Ragam sesaji itu disiapkan para ibu sehari sebelumnya. Hanya mereka yang tidak dalam masa haid yang
boleh membuat sesaji.

"Macam sesaji ini sesuai dengan permintaan panggaduh rawa. Tujuannya, agar warga dijaga
keselamatannya dan dilimpahkan banyak ikan," kata Pambakal (Kepala Desa) Danua Bangkau, Badrun.
Prosesi babarasih

Sesaji telah siap dan prosesi babarasih (membersihkan) danau pun kemudian dimulai. Para ibu yang
berkain batik tapih bahalai membawa seluruh sesaji dari rumah seorang tetua desa, Haji Subli.

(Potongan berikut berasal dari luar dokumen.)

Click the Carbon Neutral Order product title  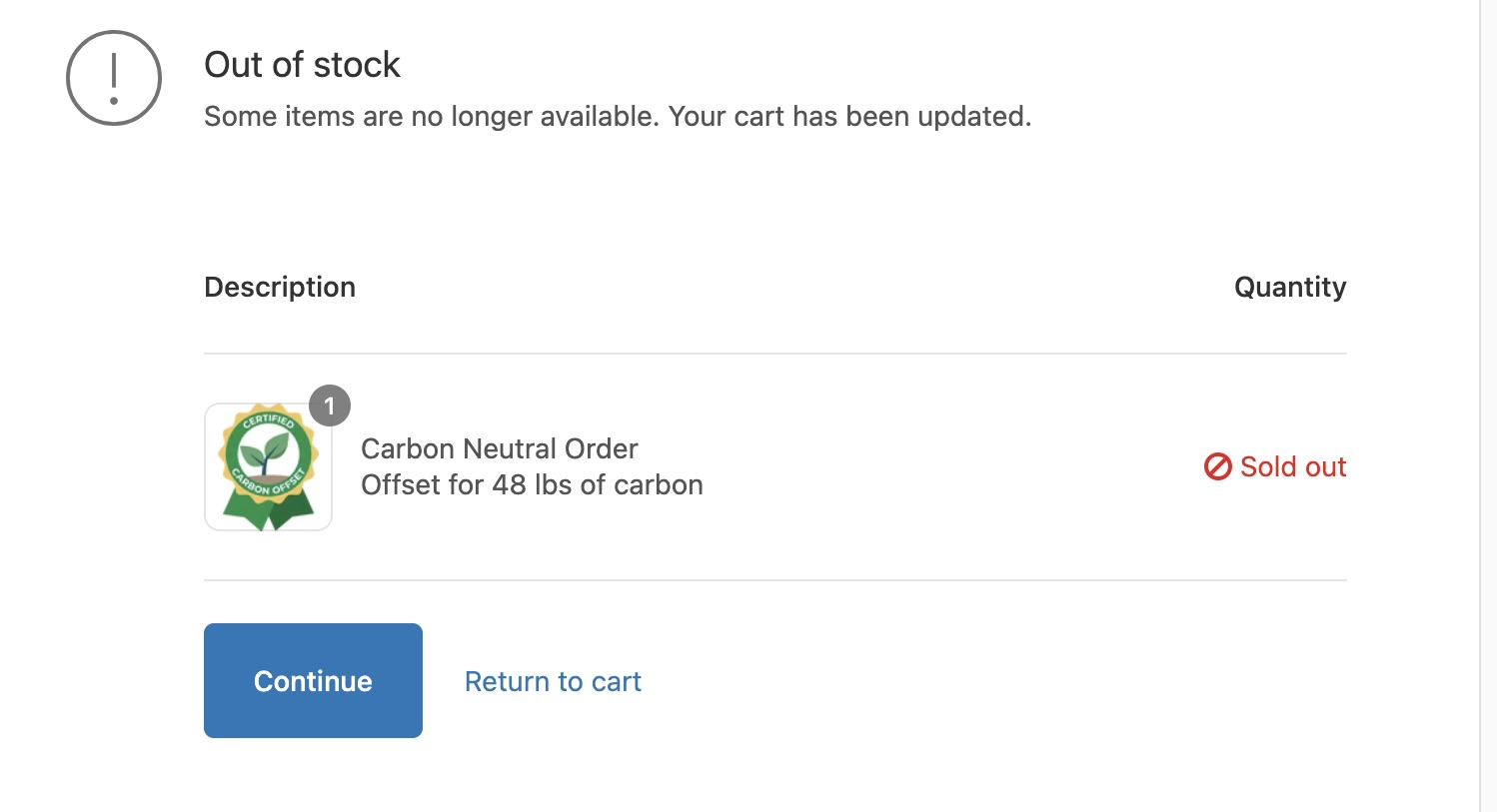(499, 448)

Penganan
tersebut dibawa ke dalam perahu kelotok (perahu motor).

Atap perahu tersebut juga telah berhias pohon pisang yang berbuah dan pohon beringin dalam pot. Dua
tokoh adat, Maisarah dan Uma Atung, telah mengambil tempat di haluan untuk memimpin perjalanan
menuju ke tengah rawa.

Perahu kelotok bertolak diiringi 12 perahu kelotok lainnya yang ditumpangi sebagian besar warga Danau
Bangkau. Seluruh penumpang-orang dewasa, pararemaja, anak-anak, hingga anak balita-menikmati
pengarungan dengan hikmat.

Sepanjang perjalanan Maisarah dan Uma Antung memercikkan air kembang sebagai simbol babarasih.
Bersamaan dengan itu, gong, gendang, dan serunai terus dibunyikan. Suaranya mengundang kehadiran
beberapa warga kampung lainnya yang berperahu ces.

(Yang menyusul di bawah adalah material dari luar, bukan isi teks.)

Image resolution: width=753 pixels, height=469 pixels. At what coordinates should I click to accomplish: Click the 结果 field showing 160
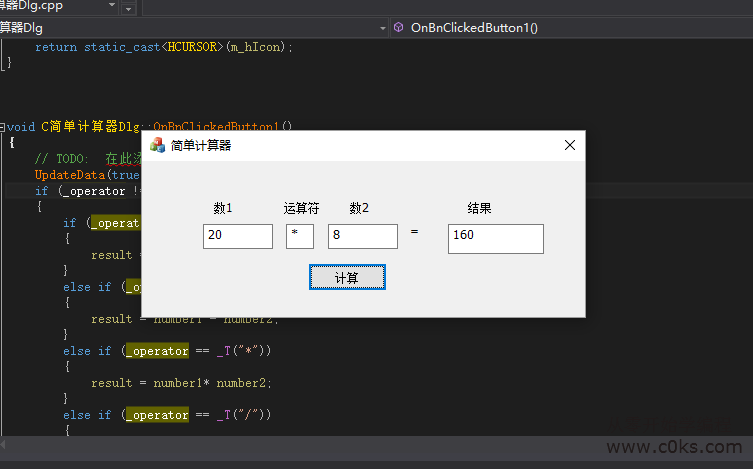495,238
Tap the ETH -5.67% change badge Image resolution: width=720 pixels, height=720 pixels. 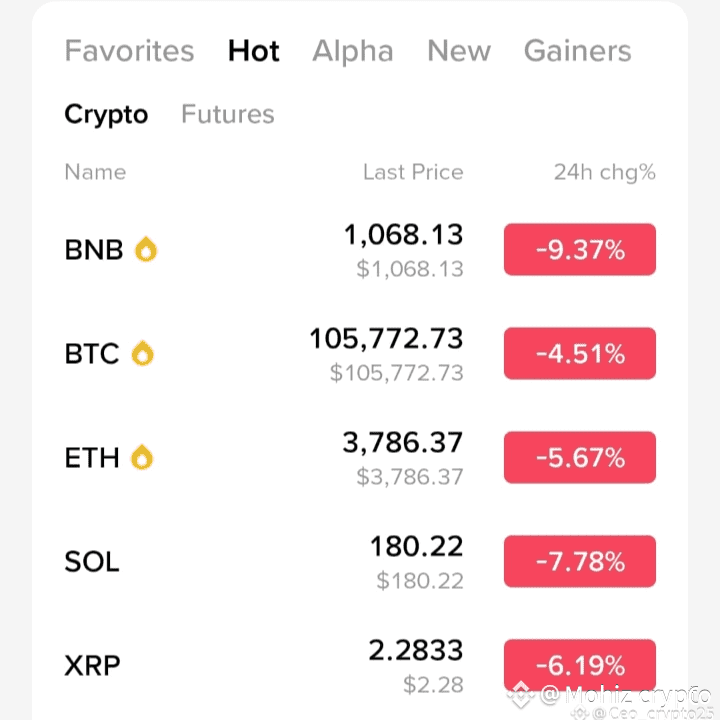[x=580, y=458]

Bagian rawa yang menjadi lokasi syukuran berbatasan dengan Desa Pahalatan Kabupaten Hulu Sungai
Tengah dan beberapa desa di Kecamatan Angkinang, Hulu Sungai Selatan. Meskipun lokasi persembahan
hanya sekitar lima kilometer jauhnya dari Desa Danau Bangkau, perjalanan memerlukan waktu hampir
satu jam.

Perahu tak bisa dipacu laju karena hampir seluruh permukaan rawa ditutupi rumput dan ilung (eceng
gondok). Selain itu, kedua pemimpin perjalanan beberapa kali meminta rombongan perahu berhenti dan
di titik-titik perhentian itulah sesaji diletakkan. Tempat perhentian pertama dinamakan Kepala Danau.

Di lokasi tersebut Maisarah menyerahkan satu kelapa kepada seorang pemandu. Kelapa itu telah dibelah
batoknya dan diisi telur dan gula merah. Si pemandu kemudian terjun ke air dan menyelam sedalam lima
meter untuk meletakkan sesaji itu di dasar rawa.

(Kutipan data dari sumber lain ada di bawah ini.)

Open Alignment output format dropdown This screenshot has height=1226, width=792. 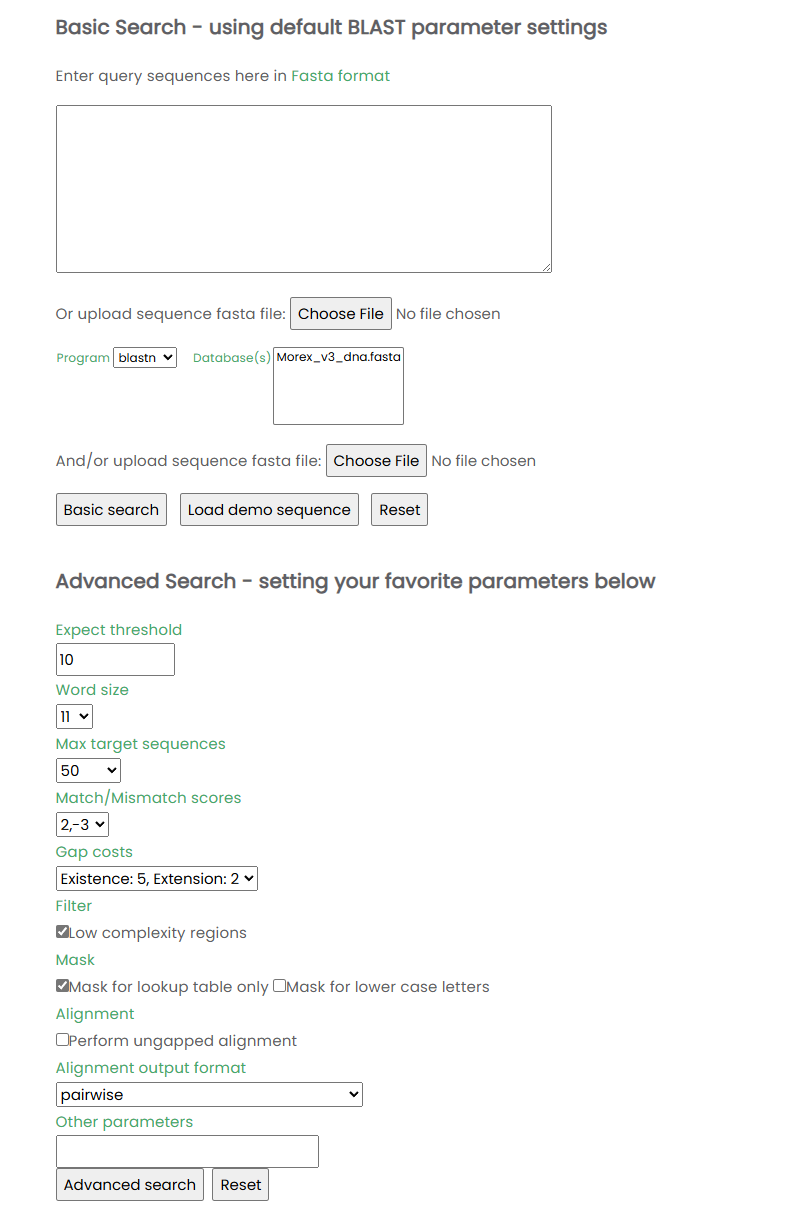(x=209, y=1094)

Kegiatan serupa dilakukan diperhentian kedua, Mungkur Panjang, dan puncak ritual berakhir di
perhentian ketiga, Mungkur Kambing.
Di tempat perhentian terakhir ini, kelapa berisi telur dan gula merah ditaruh di dasar danau. Selain itu, di
permukaan air dilarungkan daging kambing bakar. Namun, pelarungan hanyaberlangsung sejenak karena
daging itu segera diangkat kembali ke atas perahu.

Upacara adat diakhiri dengan pembacaan doa keselamatan dan tolak bala yang dipimpin dua tokoh adat,
Alan dan Syahran.

Pada hari itu seluruh warga yang hadir diminta tidak mencari ikan. Sebagai tanda syukur, seluruh
makanan yang menjadi sesaji itu kemudian dibagikan. Warga pun berebutan dalam bahagia sehingga
beberapa di antaranya tidak kebagian.

Peninggalan leluhur

Pemuka adat, Syahran, mengungkapkan, manyanggar merupakan peninggalan leluhur yang dilaksanakan
secara turun-temurun sebelum masuknya agama Islam di daerah tersebut. Setelah Islam masuk, terjadi
penyesuaian.

Kue dan penganan sesaji tidak lagi dilarung ke rawa, tetapi dimakan bersama sebagai bagian dari
permohonan keselamatan dan bersyukur.

"Tradisi ini termasuk langka karena warga melaksanakannya tiga hingga lima tahun sekali. Itu pun
tergantung adanya ’permintaan’. Biasanya, hal itu melalui warga yang mengalami kasarungan atau
kesurupan (mengalami keadaan tidak sadar diri) karena kerasukan roh halus dengan menyampaikan agar
diadakan aruh di rawa tersebut.

Kepercayaan ini yang membuat tradisi ini masih dilaksanakan hingga sekarang," ungkap Badrun.

Masyarakat Danau Bangkau percaya bahwa tangkapan ikan akan melimpah setelah upacara adat
dilaksanakan. Menangkap ikan adalah mata pencarian 80 persen dari 1.641 jiwa penduduk desa.
"Ritual ini membuktikan, semua warga masih patuh menjaga kelestarian habitat ikan untuk kelangsungan
hidup mereka sendiri. Sampai kini warga melarang kegiatan yang merusak rawa, seperti menangkap ikan
dengan alat yang menggunakan listrik," tutur Badrun.